Pastor Ezra Ibrahim of the Evangelical Church Winning All (ECWA) was killed and Reverend Julius Jako of the ECWA was slain alongside his wife and daughter, said 60-year-old Danjuma Awe, an elder of the ECWA congregation in Karshin Daji in published remarks.

Local Christians said Muslim Fulani assailants want to rid the area of Christianity and use the land to graze their cattle. Some 300 Christians are now known to have died in Islamic attacks in the area since June, a local Christian group said.

MORE ATTACKS

Elsewhere on September 18, at least 15 people were reportedly killed when suspected militants attacked the Federal College of Education of Kano, the main commercial city of northern Nigeria.

Witnesses said the attackers stormed the college while exchanging fire with police officers posted outside the grounds.

There was at least one suicide bomber among the group whose explosives went off when police shot him. Some of the attackers entered a lecture hall and opened fire on the students.

Many fighters are involved in or inspired by Boko Haram, or ‘Western education is sinfull’, which is fighting for an independent Islamic state.

Back in the epicentre of Boko Haram activity in the far north-east on September. 19, at least 36 people were killed in an attack on the town of Mainok – about 60 kilometers (37 miles) west of Borno State capital, Maiduguri.

STORMING MARKET

The assailants reportedly stormed the market at midday, shooting at traders, while others were killed by stray bullets or by vehicles as they tried to flee across the highway.

Recent weeks have been marked by an intensification of Boko Haram attacks in north-eastern Nigeria, Christians say.

The Catholic Diocese of Maiduguri, which comprises the three states where the government has declared a ‘state of emergency’ Borno, Adamawa and Yobe, said about 25 towns and villages are now under Islamist control

Catholic Bishops in Nigeria have criticized the government of Christian President Goodluck Jonathan of not doing enough to protect non Muslims.

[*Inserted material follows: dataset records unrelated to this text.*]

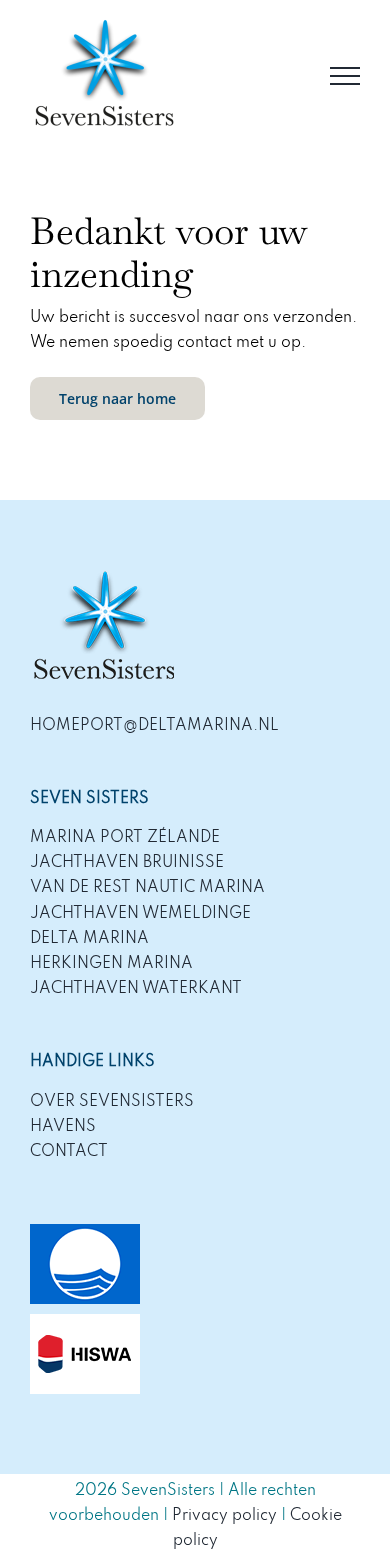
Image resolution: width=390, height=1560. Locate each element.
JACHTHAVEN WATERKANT (136, 989)
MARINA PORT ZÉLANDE (125, 838)
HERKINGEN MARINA (111, 964)
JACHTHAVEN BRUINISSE (127, 863)
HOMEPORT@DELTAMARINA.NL (154, 726)
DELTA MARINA (89, 939)
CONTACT (69, 1152)
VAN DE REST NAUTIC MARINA (147, 888)
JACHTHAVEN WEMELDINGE (140, 914)
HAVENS (63, 1127)
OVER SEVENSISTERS (112, 1102)
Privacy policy (224, 1516)
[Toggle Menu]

“As Nigeria tragically bleeds and burns, we Bish­ops are really alarmed at the scale of human and material de­struction, and the disruption of village and community life…” wrote the president of the Catholic Bishops’ Conference of Nigeria (CBCN), Ignatius Ayau Kaigama.

INCREASED HATRED

He said there were “increased levels of hatred and potentials for more conflicts in the nation.”

While Muslims, “are sometimes targets of these destructive attacks” he noted that Christians, Churches and non- Muslims in general are the principal targets for extermination, expropriation and expulsion by the Boko Haram insurgents, the perpetrators of all these destructions.”

He and other bishops urged the authorities to carry out their “primary duty” to protect the life of every Nigerian regardless of their religious or ethnic background.

President Jonathan has pledged to step up security, but Christians have complained of a lack of protection in key areas of the troubled nation.